Koji - everything you need to know about miso
Koji is used to start the fermentation process
The strain of Aspergillus oryzae plus its enzymatic composition differs and dictates the various characteristics of the resulting miso. The koji is combined with the soybeans, salt and water that are enzymatically digested, fermented and then aged, which creates the miso.  

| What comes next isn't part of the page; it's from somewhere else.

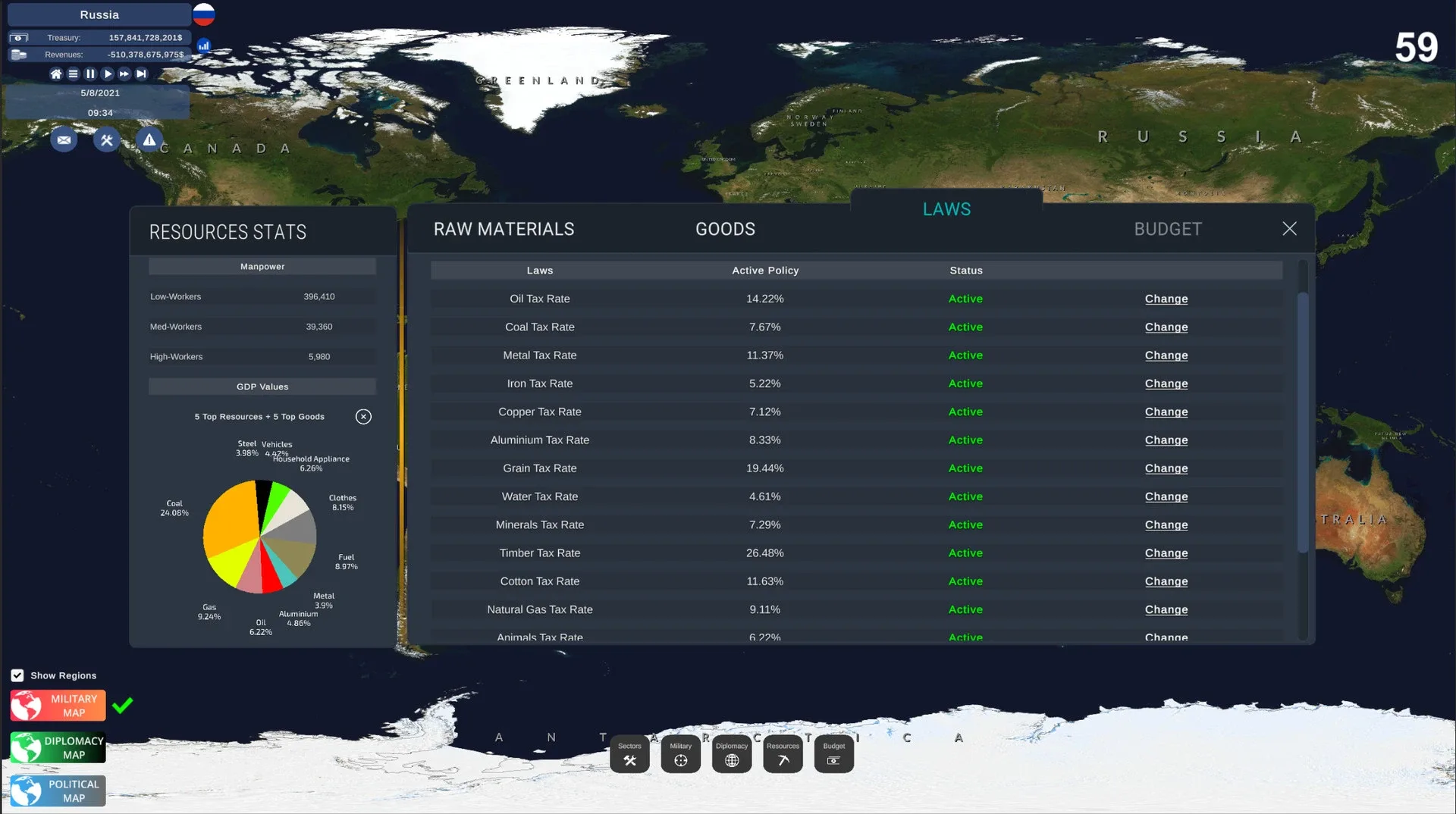Open the Sectors panel from bottom toolbar

point(629,754)
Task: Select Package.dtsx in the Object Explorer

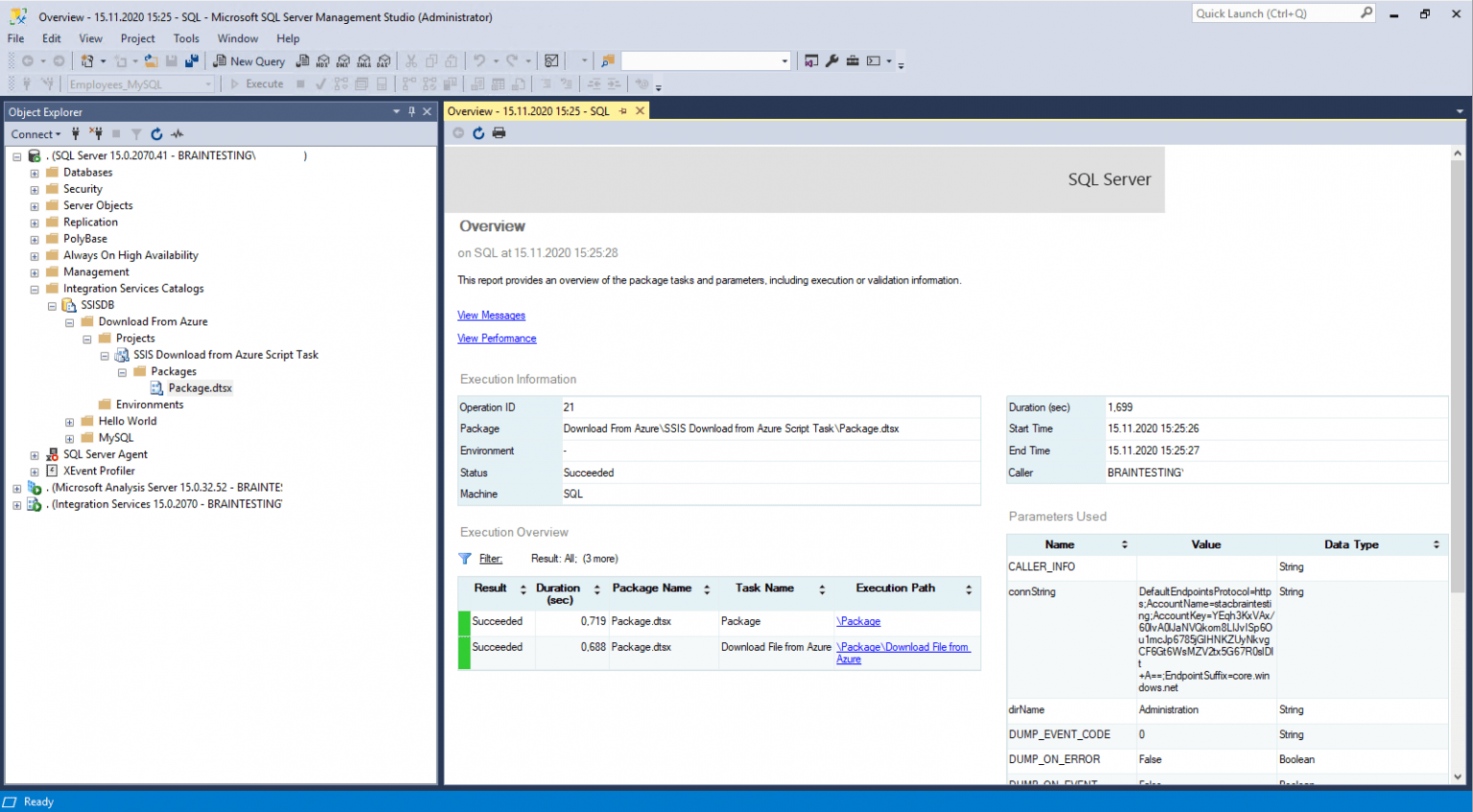Action: point(199,387)
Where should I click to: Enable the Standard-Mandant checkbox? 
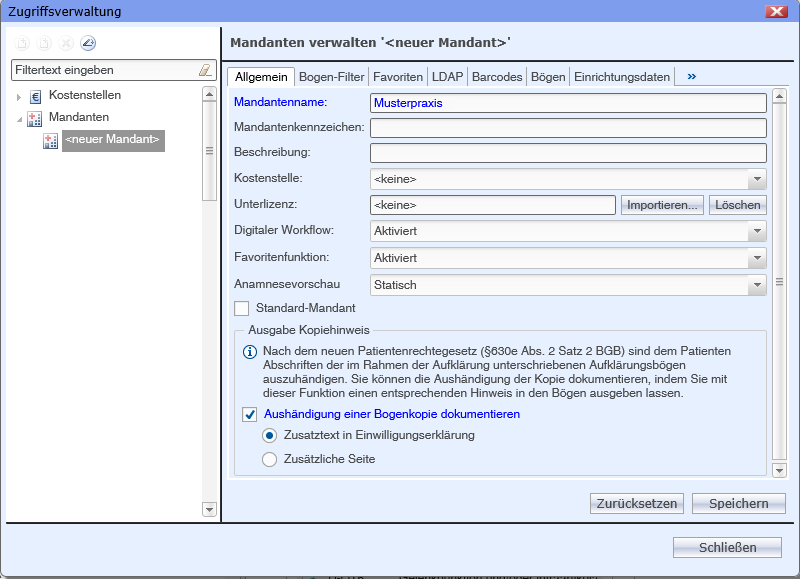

Are there any health benefits?  

Miso contains a variety of beneficial vitamins and minerals including vitamin K, manganese, zinc, protein and calcium which are known to support vital structures such as bones, the nervous system, as well as neurological and psychological functions aiding the reduction of fatigue.
The fermentation process of miso creates healthy bacteria and enzymes (in other words, probiotics) which are renowned to support good gut health, the immune system and digestion. The fact it is fermented means it is said to be healthier to eat miso than plain soybeans because the fermentation lessens the levels of phytates present in the beans. Phytates are antinutrients that can interfere with normal nutrient absorption.  
"Miso contains a variety of beneficial vitamins and mineral"
Antioxidant-rich miso is also believed to reduce the risk of some cancers, like breast cancer, due to the isoflavone content. Miso is also a good source of plant protein and low in calories when mixed with water to make a simple soup. While boasting a bounty of benefits there are a few things to watch out for. For example, if you have a low sodium diet, you shouldn’t indulge in miso, which is salty. If you have a soy protein allergy you’d need to steer clear, and if you take blood thinning medication, vitamin K-rich foods like miso should be limited.  

Some suggested uses 

One of the best ways to eat miso is served simply as a clear soup—just add hot water and sip for an unbeatable umami sensation. You can also spruce it up with the addition of noodles, seaweed, tofu, spring onions and anything else that takes your fancy, including prawns and meat.  
Miso broth - everything you need to know about miso
Miso can be enjoyed as a clear soup, spruced up with noodles, tofu or anything else you feel like
To make aubergine even more irresistible, simply cut one in half, score the white flesh with a knife, drizzle with oil and spread over some miso paste, bake in the oven until tender and bubbling and serve. You can use a spoonful of tasty miso to add a rich layer of flavour to most broths, soups, stews and noodle dishes. Ramen works very well.
Jazz up a steak or piece of fish with some miso butter, just blend butter with miso. You could add additional ingredients like herbs too. You can add some miso to your favourite marinades and even salad dressings.

Did you know? 

There are various varieties of miso from colour to strength which depend on the koji species used, the ratio to soybeans, type of soybean, whether they are steamed or boiled, the fermentation length, amount of salt and type of grains involved. For instance, if the soybean to koji ratio leans towards soybeans then the resulting miso will likely have a stronger umami flavour. If the koji level is higher you’ll have a softer, sweeter falvour.  
"Buy miso which needs to be stored in the fridge, meaning it is live, unpasteurised and full of enzymes"
There is white miso, which can also have a beige hue. This has a gentler flavour due to being made with a larger percentage of rice and having a shorter fermentation period. Red miso is fermented for longer and has a higher proportion of soybeans. Awase miso is a blend of both red and white and is used the most, having a balanced, medium strength flavour. It is best to buy miso which needs to be stored in the fridge, meaning it is live, unpasteurised and full of enzymes.